A member has reported an incident in which a pallet lifting frame suffered a catastrophic failure. Various stores were being lifted onboard a company vessel during a recent mobilisation. A crate, containing a crane motor, was being lifted from the quayside on to the vessel deck; during this operation the pallet lifter being used suffered a catastrophic failure as the lift started. No one was injured.
The crate was observed to be tagged as weighing 1.6Te, and with a SWL of 2Te the pallet lifter was deemed suitable for the proposed lift. The pallet lifter was brought into place and the crate strapped around it.
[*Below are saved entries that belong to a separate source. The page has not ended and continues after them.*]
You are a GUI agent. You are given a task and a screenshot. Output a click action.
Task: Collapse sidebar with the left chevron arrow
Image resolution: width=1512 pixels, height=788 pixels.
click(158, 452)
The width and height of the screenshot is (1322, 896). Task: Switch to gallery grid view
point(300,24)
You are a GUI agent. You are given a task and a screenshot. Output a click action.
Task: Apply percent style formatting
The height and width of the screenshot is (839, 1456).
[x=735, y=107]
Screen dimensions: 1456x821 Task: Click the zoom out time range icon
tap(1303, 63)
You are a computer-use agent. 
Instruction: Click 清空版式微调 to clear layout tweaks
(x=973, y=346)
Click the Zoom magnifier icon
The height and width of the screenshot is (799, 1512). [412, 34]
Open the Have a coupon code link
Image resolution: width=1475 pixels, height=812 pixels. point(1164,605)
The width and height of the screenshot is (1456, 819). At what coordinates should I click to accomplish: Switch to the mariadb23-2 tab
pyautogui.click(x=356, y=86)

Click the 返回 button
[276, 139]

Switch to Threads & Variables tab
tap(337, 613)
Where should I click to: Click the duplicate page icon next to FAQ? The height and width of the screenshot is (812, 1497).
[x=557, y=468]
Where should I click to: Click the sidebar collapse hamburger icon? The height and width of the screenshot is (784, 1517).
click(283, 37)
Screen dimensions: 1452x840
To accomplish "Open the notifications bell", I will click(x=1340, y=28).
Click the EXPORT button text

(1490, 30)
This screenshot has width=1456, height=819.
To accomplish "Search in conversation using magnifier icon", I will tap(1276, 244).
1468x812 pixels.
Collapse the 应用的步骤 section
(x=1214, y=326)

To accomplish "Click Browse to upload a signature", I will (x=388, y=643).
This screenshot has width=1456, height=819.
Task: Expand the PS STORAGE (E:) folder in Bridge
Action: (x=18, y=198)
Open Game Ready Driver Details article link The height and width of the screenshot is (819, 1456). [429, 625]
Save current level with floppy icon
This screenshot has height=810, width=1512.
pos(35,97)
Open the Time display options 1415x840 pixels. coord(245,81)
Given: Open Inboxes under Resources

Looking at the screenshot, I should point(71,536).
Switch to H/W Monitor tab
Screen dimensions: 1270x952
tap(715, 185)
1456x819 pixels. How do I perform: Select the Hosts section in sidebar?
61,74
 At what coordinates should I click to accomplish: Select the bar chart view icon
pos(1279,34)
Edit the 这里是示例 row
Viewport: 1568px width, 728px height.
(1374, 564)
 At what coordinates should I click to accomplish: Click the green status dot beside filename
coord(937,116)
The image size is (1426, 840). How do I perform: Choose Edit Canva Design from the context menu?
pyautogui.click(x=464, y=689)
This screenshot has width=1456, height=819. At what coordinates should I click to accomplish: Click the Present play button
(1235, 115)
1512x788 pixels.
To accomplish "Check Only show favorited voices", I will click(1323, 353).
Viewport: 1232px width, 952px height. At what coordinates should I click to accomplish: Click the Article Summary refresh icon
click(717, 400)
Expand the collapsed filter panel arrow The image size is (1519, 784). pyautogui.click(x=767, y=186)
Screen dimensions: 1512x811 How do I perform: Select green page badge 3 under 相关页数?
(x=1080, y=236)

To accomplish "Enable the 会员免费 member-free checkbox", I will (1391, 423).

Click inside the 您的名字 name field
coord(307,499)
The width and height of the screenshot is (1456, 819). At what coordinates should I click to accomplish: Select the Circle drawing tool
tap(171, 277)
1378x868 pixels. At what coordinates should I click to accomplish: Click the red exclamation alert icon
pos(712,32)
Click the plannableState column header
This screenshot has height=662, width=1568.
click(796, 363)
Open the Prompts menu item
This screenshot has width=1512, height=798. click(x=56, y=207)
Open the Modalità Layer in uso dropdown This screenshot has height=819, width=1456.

The lift was then started, with personnel standing clear, and when it was approximately 1m above the quayside the pallet lifter failed and the load dropped back to the quayside.
The pallet lifter had failed at a point on the stem near the forks, where it had buckled through 90Â°. The pallet lifter was disconnected and left on the quayside and the crate re-rigged and successfully lifted onboard.
Personnel involved in the lifting operation failed to inform vessel management at the time of the incident but later a report was made, though this was not received by the relevant vessel personnel until the following day, when an onboard investigation was begun.
Investigation proved difficult as most of the evidence had been removed. The crate had been sent off with the garbage and the tag indicating the weight of the load was not kept. The weight of the crane motor (the load which was dropped) was established at 1.4Te, proving that the pallet lifter had failed below its SWL of 2Te.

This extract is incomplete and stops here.